REQUIRED TASK —
Update the lines of material starting with the line that contains "Screenshot is 167x2576." and going on through the line that contains "わいるどヒーローズ (984, 1869)" by replacing "Forum" with "Discussion Forum" and leaving everything else unchanged. Give back only those lines, without the pictures.

DATASET EXCERPTS —
▼
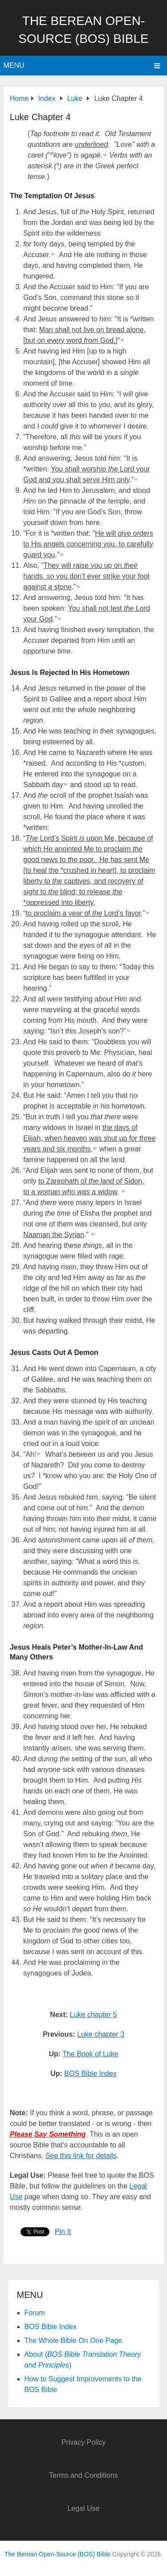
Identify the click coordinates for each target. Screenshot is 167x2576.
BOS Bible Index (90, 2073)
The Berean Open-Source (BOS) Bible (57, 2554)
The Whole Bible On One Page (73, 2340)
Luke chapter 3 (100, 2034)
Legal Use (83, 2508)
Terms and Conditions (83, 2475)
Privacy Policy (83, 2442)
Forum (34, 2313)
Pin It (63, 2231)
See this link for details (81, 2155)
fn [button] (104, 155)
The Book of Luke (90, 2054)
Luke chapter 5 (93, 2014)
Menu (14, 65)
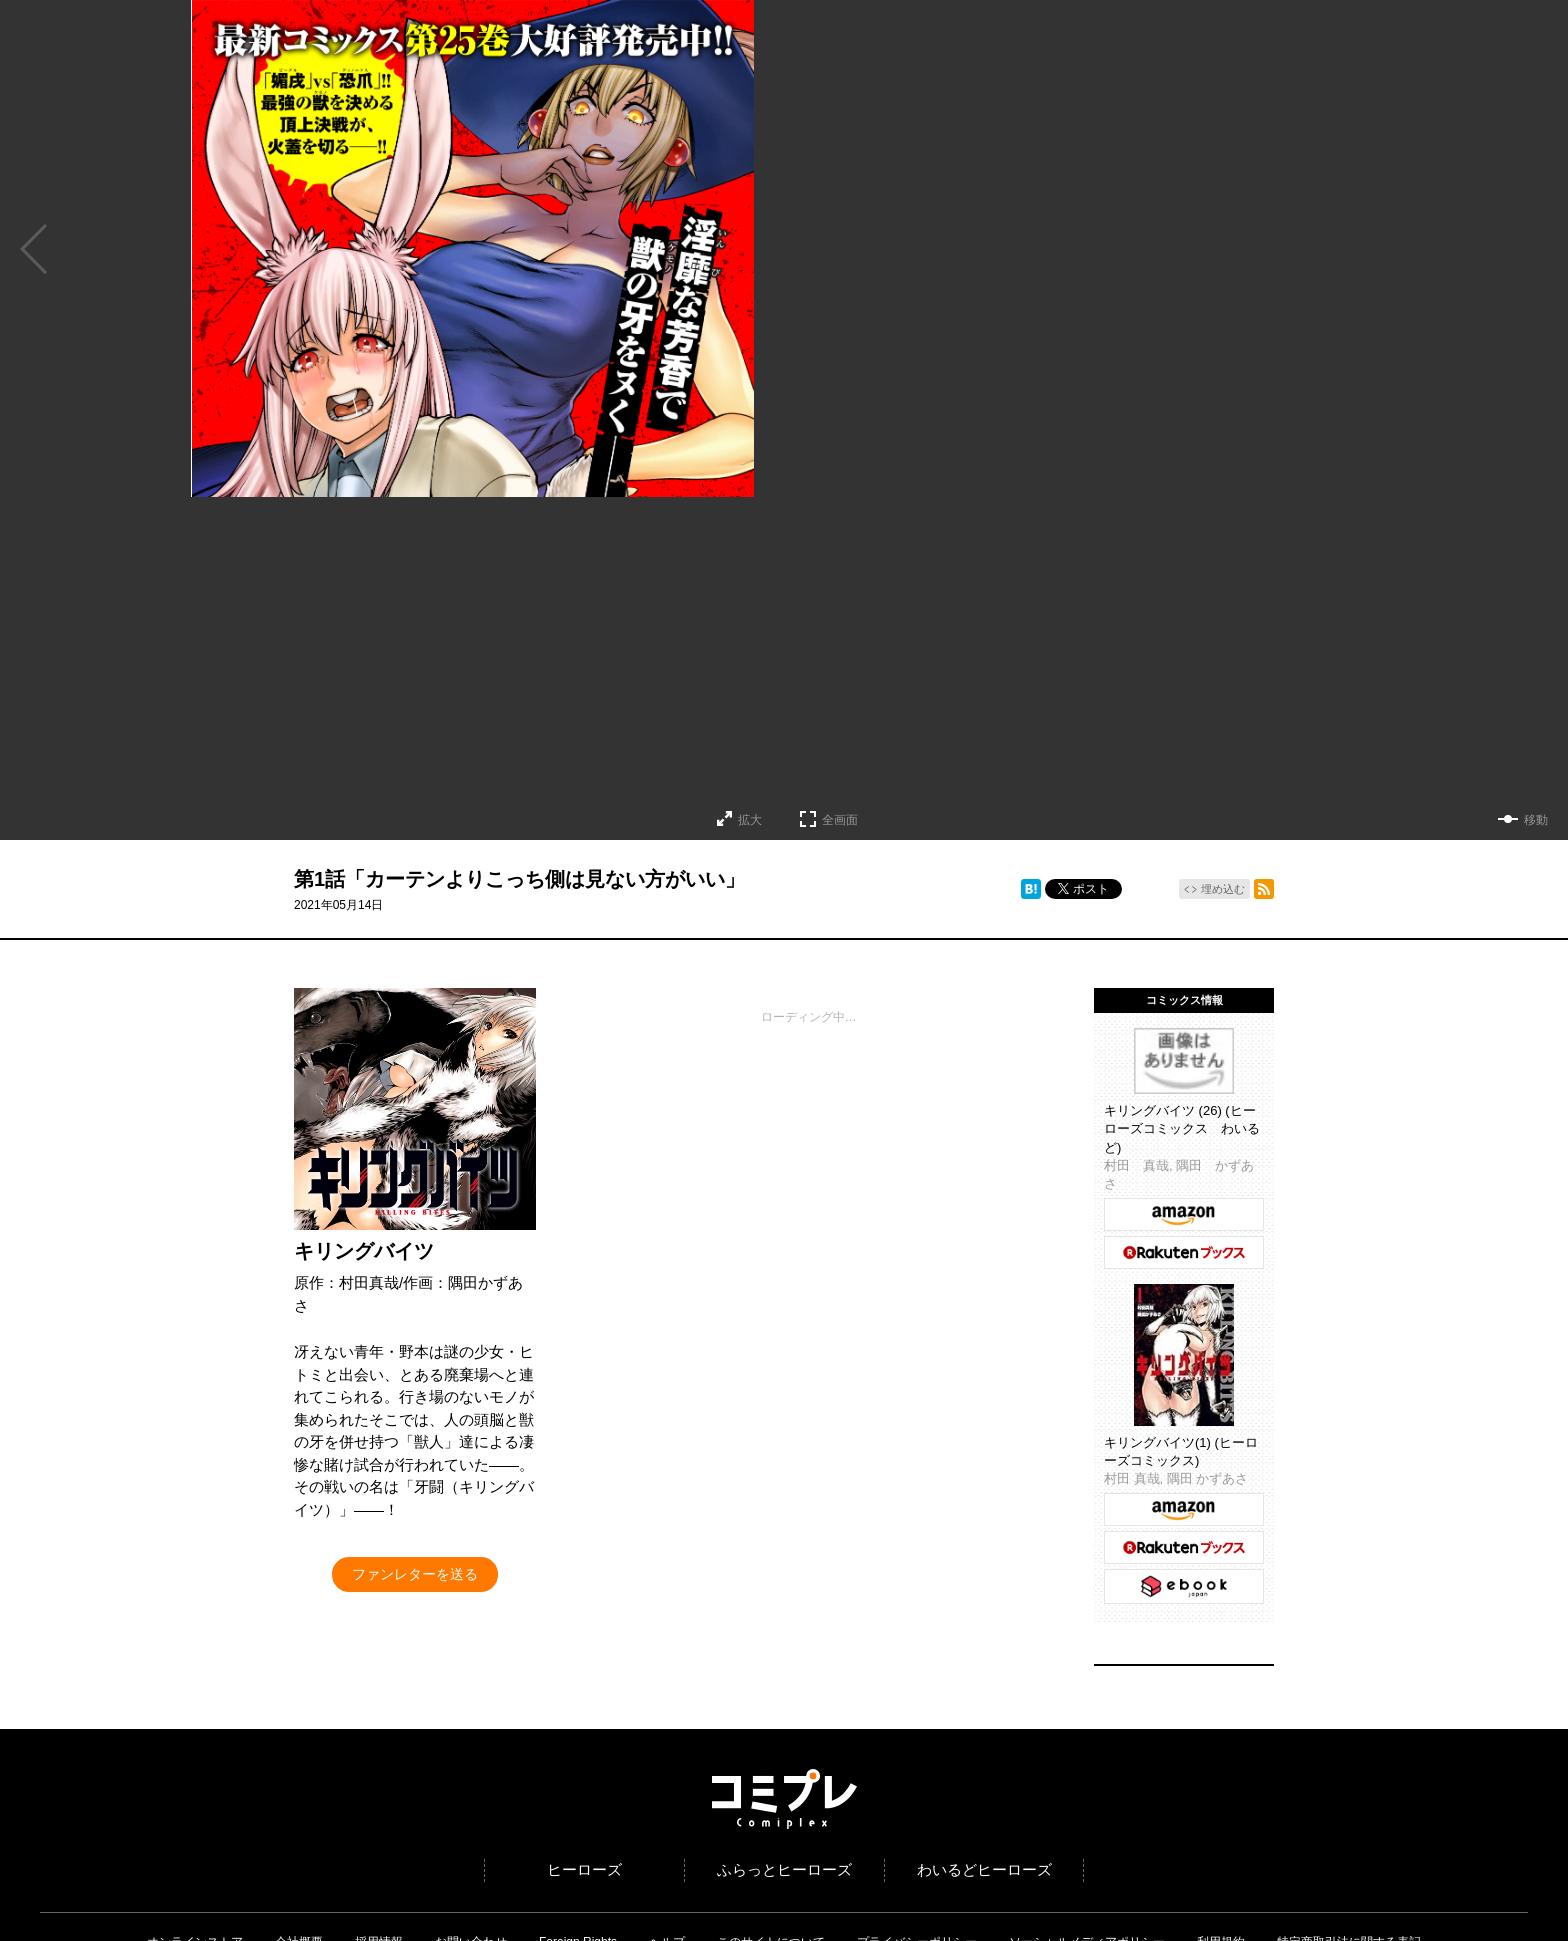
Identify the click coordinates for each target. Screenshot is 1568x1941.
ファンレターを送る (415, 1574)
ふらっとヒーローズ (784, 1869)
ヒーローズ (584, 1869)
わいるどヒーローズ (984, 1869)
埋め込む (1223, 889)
▲
▼
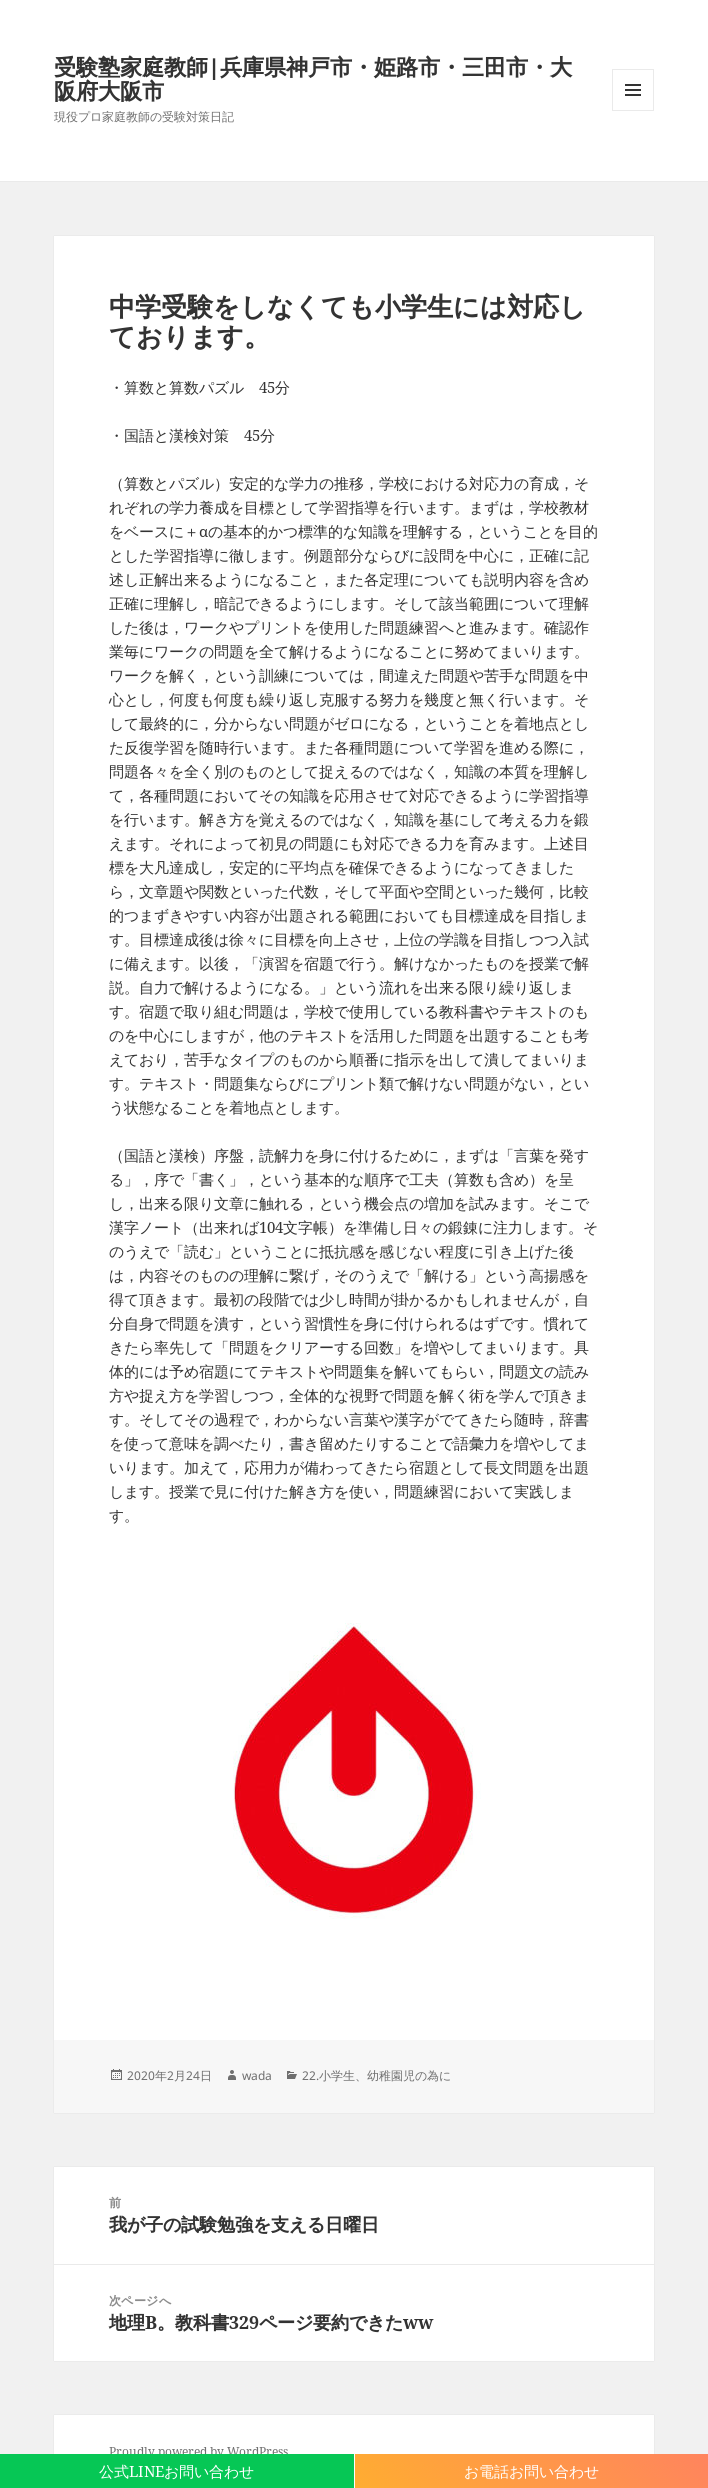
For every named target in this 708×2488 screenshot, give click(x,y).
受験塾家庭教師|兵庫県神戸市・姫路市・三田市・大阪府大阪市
▲
▼
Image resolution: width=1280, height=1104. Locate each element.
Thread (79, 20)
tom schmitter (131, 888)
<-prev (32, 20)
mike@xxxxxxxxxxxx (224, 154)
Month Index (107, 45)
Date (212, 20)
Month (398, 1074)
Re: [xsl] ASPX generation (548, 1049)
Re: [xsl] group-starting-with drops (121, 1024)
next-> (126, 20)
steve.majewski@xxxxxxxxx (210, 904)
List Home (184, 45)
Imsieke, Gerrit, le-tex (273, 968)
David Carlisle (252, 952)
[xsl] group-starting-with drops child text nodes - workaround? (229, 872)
▲
OUTPUT —
Identify the click coordinates for each target. Screenshot is 167x2576.
BOS Bible Index (90, 2073)
The Berean Open-Source (BOS) Bible (57, 2554)
The Whole Bible On One Page (73, 2340)
Luke chapter 3 (100, 2034)
Legal Use (83, 2508)
Terms and Conditions (83, 2475)
Privacy Policy (83, 2442)
Discussion Forum (34, 2313)
Pin It (63, 2231)
See this link for details (81, 2155)
fn [button] (104, 155)
The Book of Luke (90, 2054)
Luke chapter 5 (93, 2014)
Menu (14, 65)
Identify the click coordinates for each target. Screenshot is 1568x1941.
ファンレターを送る (415, 1574)
ふらっとヒーローズ (784, 1869)
ヒーローズ (584, 1869)
わいるどヒーローズ (984, 1869)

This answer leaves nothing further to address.